§ **About this exercise**: Leave out the pictures and retype exactly the lines from the line with "Image resolution: width=713" through the end of the listing below.

§ **Supplied records**:
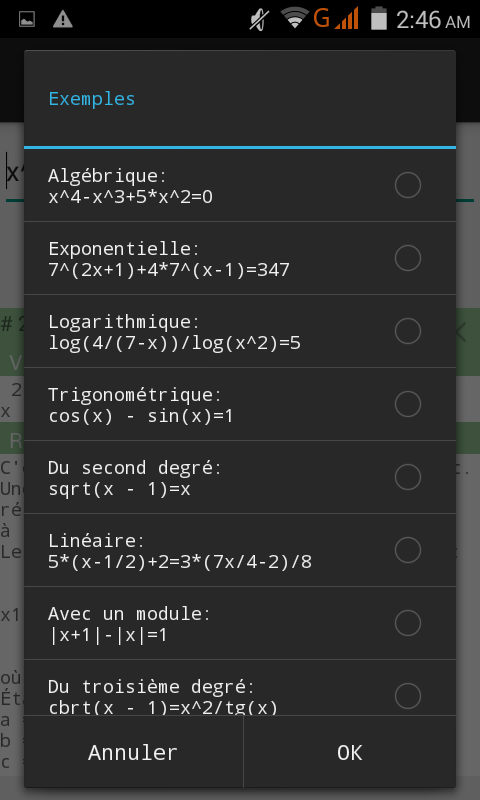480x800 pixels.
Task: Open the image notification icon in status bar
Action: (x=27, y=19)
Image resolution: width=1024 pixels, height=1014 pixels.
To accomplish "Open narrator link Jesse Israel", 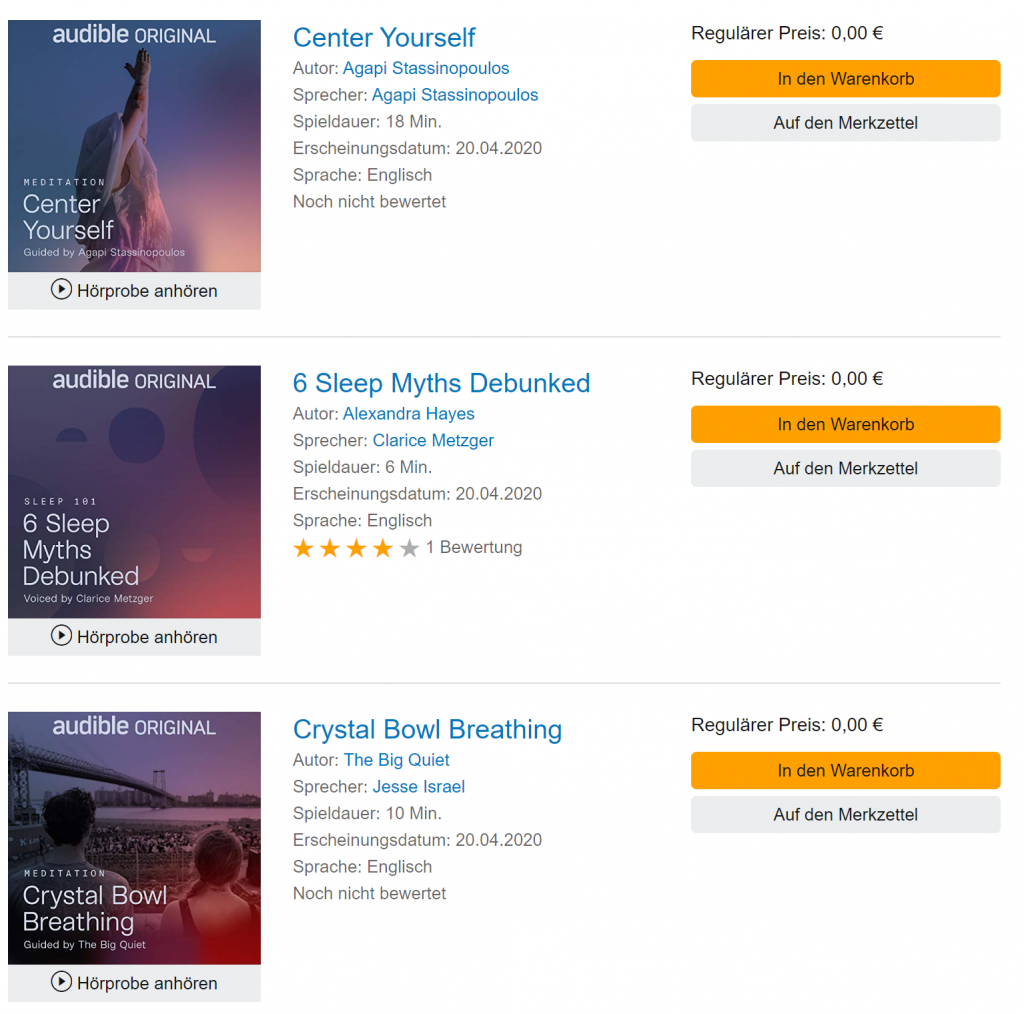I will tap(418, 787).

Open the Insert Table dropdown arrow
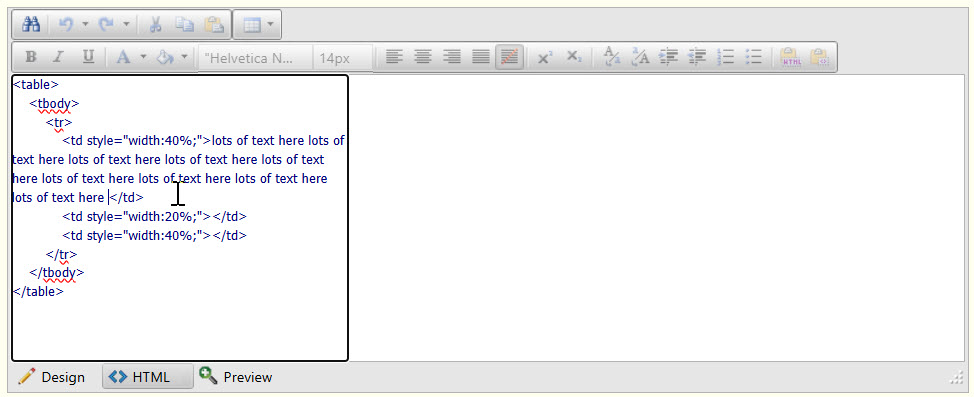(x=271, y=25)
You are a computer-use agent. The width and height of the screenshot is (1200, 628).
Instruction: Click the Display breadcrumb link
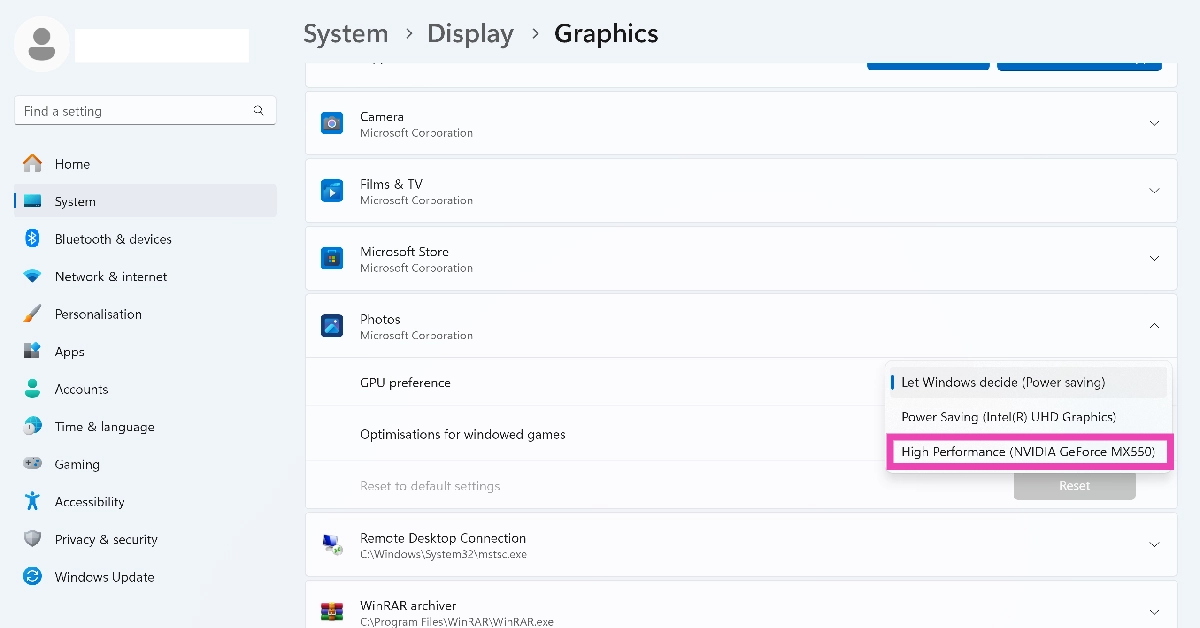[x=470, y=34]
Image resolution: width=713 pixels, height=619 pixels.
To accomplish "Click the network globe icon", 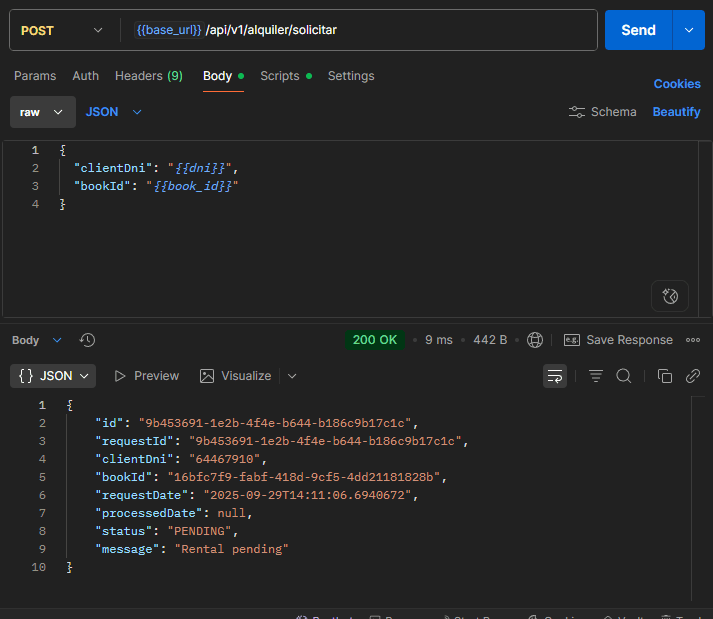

§ **Task answer**:
Image resolution: width=713 pixels, height=619 pixels.
To accomplish "Click the network globe icon", 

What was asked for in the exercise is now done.